● **Exercise goal**
Reproduce the listing below verbatim, keeping every line in its original order and form.

----------

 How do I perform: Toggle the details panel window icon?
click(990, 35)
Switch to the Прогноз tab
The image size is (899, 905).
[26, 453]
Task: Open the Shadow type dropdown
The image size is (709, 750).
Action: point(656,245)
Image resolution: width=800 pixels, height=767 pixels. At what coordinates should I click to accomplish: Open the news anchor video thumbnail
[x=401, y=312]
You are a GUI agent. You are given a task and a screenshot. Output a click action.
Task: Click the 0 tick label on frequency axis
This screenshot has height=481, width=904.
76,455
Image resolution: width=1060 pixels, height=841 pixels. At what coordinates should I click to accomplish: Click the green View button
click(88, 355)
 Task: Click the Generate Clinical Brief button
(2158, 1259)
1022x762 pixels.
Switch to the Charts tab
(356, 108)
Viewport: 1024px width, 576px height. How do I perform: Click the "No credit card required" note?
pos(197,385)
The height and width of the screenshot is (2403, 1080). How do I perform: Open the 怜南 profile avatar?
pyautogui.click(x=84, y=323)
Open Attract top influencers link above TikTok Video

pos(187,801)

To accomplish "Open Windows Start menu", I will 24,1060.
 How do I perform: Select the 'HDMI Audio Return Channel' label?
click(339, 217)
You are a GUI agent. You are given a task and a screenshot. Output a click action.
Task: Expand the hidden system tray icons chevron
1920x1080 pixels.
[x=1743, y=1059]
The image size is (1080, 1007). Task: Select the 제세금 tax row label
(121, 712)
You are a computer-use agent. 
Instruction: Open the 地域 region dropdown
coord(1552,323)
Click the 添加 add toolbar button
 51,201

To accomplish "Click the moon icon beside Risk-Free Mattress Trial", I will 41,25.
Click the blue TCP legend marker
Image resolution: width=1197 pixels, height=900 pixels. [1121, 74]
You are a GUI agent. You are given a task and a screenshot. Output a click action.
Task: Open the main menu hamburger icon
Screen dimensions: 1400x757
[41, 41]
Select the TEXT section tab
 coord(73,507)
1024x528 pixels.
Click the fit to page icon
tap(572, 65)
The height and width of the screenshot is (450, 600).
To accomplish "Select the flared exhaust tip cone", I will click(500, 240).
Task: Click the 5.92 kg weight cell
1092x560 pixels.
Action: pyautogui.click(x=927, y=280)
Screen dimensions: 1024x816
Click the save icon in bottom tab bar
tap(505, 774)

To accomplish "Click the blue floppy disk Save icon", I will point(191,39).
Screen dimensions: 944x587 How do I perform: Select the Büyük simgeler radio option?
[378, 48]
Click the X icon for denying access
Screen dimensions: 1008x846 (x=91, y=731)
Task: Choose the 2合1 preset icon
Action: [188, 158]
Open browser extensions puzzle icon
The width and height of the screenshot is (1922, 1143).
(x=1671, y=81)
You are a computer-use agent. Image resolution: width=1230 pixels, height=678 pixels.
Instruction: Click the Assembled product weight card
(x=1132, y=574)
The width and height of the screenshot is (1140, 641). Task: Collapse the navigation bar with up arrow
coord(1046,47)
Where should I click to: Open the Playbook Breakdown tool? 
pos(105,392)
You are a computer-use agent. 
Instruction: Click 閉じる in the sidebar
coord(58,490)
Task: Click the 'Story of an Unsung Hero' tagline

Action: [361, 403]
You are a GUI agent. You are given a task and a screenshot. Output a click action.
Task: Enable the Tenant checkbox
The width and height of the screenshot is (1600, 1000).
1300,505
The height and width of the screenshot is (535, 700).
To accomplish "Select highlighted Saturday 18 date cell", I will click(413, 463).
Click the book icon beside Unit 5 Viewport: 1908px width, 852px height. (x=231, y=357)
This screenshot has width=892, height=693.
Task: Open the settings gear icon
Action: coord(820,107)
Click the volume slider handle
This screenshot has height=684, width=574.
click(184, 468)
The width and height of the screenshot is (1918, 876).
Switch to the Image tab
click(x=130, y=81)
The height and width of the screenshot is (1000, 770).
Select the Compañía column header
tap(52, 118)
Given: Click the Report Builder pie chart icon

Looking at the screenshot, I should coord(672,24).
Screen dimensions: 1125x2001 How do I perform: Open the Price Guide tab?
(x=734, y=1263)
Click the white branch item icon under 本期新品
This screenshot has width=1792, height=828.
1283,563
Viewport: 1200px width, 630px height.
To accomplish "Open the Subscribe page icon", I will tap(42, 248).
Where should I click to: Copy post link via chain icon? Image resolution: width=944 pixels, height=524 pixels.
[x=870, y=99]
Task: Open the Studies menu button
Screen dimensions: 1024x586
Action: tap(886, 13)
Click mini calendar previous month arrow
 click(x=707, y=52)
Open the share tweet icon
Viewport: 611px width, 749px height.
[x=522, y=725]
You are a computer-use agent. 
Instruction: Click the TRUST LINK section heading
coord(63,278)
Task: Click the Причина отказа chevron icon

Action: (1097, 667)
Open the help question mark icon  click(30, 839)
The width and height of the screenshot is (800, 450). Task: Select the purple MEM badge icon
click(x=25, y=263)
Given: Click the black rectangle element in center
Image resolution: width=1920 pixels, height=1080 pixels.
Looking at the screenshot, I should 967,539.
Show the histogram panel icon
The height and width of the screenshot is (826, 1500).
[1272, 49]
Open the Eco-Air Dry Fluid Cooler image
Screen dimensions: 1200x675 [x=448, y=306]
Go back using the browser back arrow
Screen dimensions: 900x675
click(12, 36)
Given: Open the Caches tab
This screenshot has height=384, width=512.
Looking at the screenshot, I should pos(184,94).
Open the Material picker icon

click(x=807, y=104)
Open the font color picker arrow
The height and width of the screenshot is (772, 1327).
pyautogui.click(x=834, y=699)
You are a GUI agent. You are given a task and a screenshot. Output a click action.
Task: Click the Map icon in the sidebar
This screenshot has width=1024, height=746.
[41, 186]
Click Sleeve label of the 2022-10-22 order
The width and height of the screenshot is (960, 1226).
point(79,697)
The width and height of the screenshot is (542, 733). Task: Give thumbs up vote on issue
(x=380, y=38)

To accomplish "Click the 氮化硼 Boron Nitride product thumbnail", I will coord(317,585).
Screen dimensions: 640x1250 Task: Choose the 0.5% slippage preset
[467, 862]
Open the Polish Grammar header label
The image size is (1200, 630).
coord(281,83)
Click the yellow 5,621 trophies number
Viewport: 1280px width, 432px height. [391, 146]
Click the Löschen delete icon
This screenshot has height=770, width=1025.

----------

● **Output**
 How do I perform: Toggle the details panel window icon?
click(990, 35)
Switch to the Прогноз tab
The image size is (899, 905).
[26, 453]
Task: Open the Shadow type dropdown
The image size is (709, 750).
Action: point(656,245)
Image resolution: width=800 pixels, height=767 pixels. At what coordinates should I click to accomplish: Open the news anchor video thumbnail
[x=401, y=312]
You are a GUI agent. You are given a task and a screenshot. Output a click action.
Task: Click the 0 tick label on frequency axis
This screenshot has height=481, width=904.
76,455
Image resolution: width=1060 pixels, height=841 pixels. At what coordinates should I click to accomplish: Click the green View button
click(88, 355)
 Task: Click the Generate Clinical Brief button
(2158, 1259)
1022x762 pixels.
Switch to the Charts tab
(356, 108)
Viewport: 1024px width, 576px height. How do I perform: Click the "No credit card required" note?
pos(197,385)
The height and width of the screenshot is (2403, 1080). How do I perform: Open the 怜南 profile avatar?
pyautogui.click(x=84, y=323)
Open Attract top influencers link above TikTok Video

pos(187,801)

To accomplish "Open Windows Start menu", I will 24,1060.
 How do I perform: Select the 'HDMI Audio Return Channel' label?
click(339, 217)
You are a GUI agent. You are given a task and a screenshot. Output a click action.
Task: Expand the hidden system tray icons chevron
1920x1080 pixels.
[x=1743, y=1059]
The image size is (1080, 1007). Task: Select the 제세금 tax row label
(121, 712)
You are a computer-use agent. 
Instruction: Open the 地域 region dropdown
coord(1552,323)
Click the 添加 add toolbar button
 51,201

To accomplish "Click the moon icon beside Risk-Free Mattress Trial", I will 41,25.
Click the blue TCP legend marker
Image resolution: width=1197 pixels, height=900 pixels. [1121, 74]
You are a GUI agent. You are given a task and a screenshot. Output a click action.
Task: Open the main menu hamburger icon
Screen dimensions: 1400x757
[41, 41]
Select the TEXT section tab
 coord(73,507)
1024x528 pixels.
Click the fit to page icon
tap(572, 65)
The height and width of the screenshot is (450, 600).
To accomplish "Select the flared exhaust tip cone", I will click(500, 240).
Task: Click the 5.92 kg weight cell
1092x560 pixels.
Action: pyautogui.click(x=927, y=280)
Screen dimensions: 1024x816
Click the save icon in bottom tab bar
tap(505, 774)

To accomplish "Click the blue floppy disk Save icon", I will point(191,39).
Screen dimensions: 944x587 How do I perform: Select the Büyük simgeler radio option?
[378, 48]
Click the X icon for denying access
Screen dimensions: 1008x846 (x=91, y=731)
Task: Choose the 2合1 preset icon
Action: [188, 158]
Open browser extensions puzzle icon
The width and height of the screenshot is (1922, 1143).
(x=1671, y=81)
You are a computer-use agent. Image resolution: width=1230 pixels, height=678 pixels.
Instruction: Click the Assembled product weight card
(x=1132, y=574)
The width and height of the screenshot is (1140, 641). Task: Collapse the navigation bar with up arrow
coord(1046,47)
Where should I click to: Open the Playbook Breakdown tool? 
pos(105,392)
You are a computer-use agent. 
Instruction: Click 閉じる in the sidebar
coord(58,490)
Task: Click the 'Story of an Unsung Hero' tagline

Action: [361, 403]
You are a GUI agent. You are given a task and a screenshot. Output a click action.
Task: Enable the Tenant checkbox
The width and height of the screenshot is (1600, 1000).
1300,505
The height and width of the screenshot is (535, 700).
To accomplish "Select highlighted Saturday 18 date cell", I will click(413, 463).
Click the book icon beside Unit 5 Viewport: 1908px width, 852px height. (x=231, y=357)
This screenshot has width=892, height=693.
Task: Open the settings gear icon
Action: coord(820,107)
Click the volume slider handle
This screenshot has height=684, width=574.
click(184, 468)
The width and height of the screenshot is (1918, 876).
Switch to the Image tab
click(x=130, y=81)
The height and width of the screenshot is (1000, 770).
Select the Compañía column header
tap(52, 118)
Given: Click the Report Builder pie chart icon

Looking at the screenshot, I should coord(672,24).
Screen dimensions: 1125x2001 How do I perform: Open the Price Guide tab?
(x=734, y=1263)
Click the white branch item icon under 本期新品
This screenshot has width=1792, height=828.
1283,563
Viewport: 1200px width, 630px height.
To accomplish "Open the Subscribe page icon", I will tap(42, 248).
Where should I click to: Copy post link via chain icon? Image resolution: width=944 pixels, height=524 pixels.
[x=870, y=99]
Task: Open the Studies menu button
Screen dimensions: 1024x586
Action: tap(886, 13)
Click mini calendar previous month arrow
 click(x=707, y=52)
Open the share tweet icon
Viewport: 611px width, 749px height.
[x=522, y=725]
You are a computer-use agent. 
Instruction: Click the TRUST LINK section heading
coord(63,278)
Task: Click the Причина отказа chevron icon

Action: (1097, 667)
Open the help question mark icon  click(30, 839)
The width and height of the screenshot is (800, 450). Task: Select the purple MEM badge icon
click(x=25, y=263)
Given: Click the black rectangle element in center
Image resolution: width=1920 pixels, height=1080 pixels.
Looking at the screenshot, I should 967,539.
Show the histogram panel icon
The height and width of the screenshot is (826, 1500).
[1272, 49]
Open the Eco-Air Dry Fluid Cooler image
Screen dimensions: 1200x675 [x=448, y=306]
Go back using the browser back arrow
Screen dimensions: 900x675
click(12, 36)
Given: Open the Caches tab
This screenshot has height=384, width=512.
Looking at the screenshot, I should pos(184,94).
Open the Material picker icon

click(x=807, y=104)
Open the font color picker arrow
The height and width of the screenshot is (772, 1327).
pyautogui.click(x=834, y=699)
You are a GUI agent. You are given a task and a screenshot. Output a click action.
Task: Click the Map icon in the sidebar
This screenshot has width=1024, height=746.
[41, 186]
Click Sleeve label of the 2022-10-22 order
The width and height of the screenshot is (960, 1226).
point(79,697)
The width and height of the screenshot is (542, 733). Task: Give thumbs up vote on issue
(x=380, y=38)

To accomplish "Click the 氮化硼 Boron Nitride product thumbnail", I will coord(317,585).
Screen dimensions: 640x1250 Task: Choose the 0.5% slippage preset
[467, 862]
Open the Polish Grammar header label
The image size is (1200, 630).
coord(281,83)
Click the yellow 5,621 trophies number
Viewport: 1280px width, 432px height. [391, 146]
Click the Löschen delete icon
This screenshot has height=770, width=1025.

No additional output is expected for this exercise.